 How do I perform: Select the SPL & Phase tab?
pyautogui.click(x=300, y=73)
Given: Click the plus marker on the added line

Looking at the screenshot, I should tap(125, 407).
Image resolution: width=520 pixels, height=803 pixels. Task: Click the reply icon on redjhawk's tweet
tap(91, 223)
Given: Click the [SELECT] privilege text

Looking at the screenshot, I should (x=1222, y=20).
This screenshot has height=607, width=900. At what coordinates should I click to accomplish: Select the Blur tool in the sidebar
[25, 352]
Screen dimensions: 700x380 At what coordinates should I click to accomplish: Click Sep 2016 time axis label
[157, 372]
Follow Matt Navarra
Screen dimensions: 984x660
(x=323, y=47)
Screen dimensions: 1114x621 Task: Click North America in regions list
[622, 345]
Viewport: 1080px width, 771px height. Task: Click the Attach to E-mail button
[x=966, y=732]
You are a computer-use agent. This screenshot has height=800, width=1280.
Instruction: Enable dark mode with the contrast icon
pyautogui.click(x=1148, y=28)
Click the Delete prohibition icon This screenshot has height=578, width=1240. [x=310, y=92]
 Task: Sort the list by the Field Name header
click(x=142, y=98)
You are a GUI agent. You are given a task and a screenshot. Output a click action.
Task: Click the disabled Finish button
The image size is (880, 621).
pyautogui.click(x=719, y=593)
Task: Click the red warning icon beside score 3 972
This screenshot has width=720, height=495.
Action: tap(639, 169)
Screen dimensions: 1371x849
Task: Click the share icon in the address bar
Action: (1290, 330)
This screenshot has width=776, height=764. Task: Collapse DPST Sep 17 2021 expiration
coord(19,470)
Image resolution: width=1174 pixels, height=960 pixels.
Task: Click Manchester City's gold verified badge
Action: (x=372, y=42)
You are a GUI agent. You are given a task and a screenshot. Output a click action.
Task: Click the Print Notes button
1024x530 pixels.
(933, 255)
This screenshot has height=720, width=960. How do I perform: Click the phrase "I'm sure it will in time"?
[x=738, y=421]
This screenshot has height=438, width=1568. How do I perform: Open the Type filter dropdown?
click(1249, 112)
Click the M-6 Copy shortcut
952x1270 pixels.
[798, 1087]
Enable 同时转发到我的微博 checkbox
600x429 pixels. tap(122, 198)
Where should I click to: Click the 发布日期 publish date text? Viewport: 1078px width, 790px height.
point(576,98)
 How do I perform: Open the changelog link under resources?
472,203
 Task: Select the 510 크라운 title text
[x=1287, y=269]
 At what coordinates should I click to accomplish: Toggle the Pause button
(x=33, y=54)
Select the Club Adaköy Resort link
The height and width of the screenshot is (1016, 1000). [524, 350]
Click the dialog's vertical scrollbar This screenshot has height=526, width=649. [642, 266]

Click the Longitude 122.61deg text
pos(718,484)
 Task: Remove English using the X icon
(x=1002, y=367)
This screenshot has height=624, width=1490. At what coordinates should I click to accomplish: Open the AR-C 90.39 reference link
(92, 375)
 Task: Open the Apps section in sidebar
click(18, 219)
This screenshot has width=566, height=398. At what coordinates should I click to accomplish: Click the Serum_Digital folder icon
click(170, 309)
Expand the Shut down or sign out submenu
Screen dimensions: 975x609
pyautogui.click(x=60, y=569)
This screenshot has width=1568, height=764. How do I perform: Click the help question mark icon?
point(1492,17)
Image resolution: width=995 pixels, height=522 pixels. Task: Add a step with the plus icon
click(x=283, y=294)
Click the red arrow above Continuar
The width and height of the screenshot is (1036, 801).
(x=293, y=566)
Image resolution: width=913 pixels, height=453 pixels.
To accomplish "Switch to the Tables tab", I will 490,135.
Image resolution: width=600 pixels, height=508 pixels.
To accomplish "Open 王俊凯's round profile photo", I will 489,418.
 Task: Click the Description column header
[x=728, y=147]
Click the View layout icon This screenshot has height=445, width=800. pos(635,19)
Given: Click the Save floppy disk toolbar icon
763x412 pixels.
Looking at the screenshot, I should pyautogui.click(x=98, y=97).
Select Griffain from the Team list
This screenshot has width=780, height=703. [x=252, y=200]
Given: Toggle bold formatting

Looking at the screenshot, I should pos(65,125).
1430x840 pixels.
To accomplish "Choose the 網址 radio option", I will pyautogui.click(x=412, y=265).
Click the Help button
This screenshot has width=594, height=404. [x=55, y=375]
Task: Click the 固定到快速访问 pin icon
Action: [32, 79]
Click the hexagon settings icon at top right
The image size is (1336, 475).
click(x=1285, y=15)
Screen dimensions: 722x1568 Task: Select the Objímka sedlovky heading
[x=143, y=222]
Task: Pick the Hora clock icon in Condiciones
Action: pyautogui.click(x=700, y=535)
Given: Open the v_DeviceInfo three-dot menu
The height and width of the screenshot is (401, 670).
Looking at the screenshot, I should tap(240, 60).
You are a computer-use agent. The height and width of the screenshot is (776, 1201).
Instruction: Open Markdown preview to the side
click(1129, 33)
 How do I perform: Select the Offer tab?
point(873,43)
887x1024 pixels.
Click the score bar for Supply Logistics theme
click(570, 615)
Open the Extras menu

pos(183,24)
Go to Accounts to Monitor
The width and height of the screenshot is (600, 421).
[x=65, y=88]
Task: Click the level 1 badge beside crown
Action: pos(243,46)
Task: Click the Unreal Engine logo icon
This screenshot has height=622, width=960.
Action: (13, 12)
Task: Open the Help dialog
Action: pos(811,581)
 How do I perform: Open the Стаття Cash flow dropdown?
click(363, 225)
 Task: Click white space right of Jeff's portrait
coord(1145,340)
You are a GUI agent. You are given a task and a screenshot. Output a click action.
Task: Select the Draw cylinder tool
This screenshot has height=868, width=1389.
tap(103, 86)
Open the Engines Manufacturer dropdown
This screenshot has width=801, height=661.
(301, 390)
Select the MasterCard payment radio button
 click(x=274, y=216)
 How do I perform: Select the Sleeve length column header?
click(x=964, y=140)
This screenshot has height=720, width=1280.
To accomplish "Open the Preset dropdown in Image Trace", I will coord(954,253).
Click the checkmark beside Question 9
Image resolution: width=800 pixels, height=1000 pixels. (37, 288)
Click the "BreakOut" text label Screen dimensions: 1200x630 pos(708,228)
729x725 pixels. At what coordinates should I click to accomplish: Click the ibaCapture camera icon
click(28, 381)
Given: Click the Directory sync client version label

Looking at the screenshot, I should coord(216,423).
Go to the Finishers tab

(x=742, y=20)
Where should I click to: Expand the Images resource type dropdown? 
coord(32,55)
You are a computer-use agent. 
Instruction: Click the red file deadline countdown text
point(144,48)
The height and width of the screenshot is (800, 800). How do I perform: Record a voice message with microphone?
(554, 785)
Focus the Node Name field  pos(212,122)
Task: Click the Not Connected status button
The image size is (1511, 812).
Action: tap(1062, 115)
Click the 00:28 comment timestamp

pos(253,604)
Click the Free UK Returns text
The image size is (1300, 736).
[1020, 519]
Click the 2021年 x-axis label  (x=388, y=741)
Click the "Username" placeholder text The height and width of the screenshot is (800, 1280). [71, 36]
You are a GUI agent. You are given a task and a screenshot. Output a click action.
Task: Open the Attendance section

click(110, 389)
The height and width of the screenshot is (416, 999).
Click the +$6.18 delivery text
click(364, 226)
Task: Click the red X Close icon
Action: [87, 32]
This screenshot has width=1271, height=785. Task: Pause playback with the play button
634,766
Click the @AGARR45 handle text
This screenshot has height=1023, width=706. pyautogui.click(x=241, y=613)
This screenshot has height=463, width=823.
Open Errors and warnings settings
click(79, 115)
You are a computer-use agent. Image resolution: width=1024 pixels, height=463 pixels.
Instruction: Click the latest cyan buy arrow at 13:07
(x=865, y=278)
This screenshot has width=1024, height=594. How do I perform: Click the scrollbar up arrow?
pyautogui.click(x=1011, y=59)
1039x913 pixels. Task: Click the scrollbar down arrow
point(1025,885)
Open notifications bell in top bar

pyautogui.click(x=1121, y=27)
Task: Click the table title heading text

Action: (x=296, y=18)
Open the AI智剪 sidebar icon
————
Task goal: Tally the lines of the listing that include "computer". Nothing but the resulting number should be returned.

Solution: 4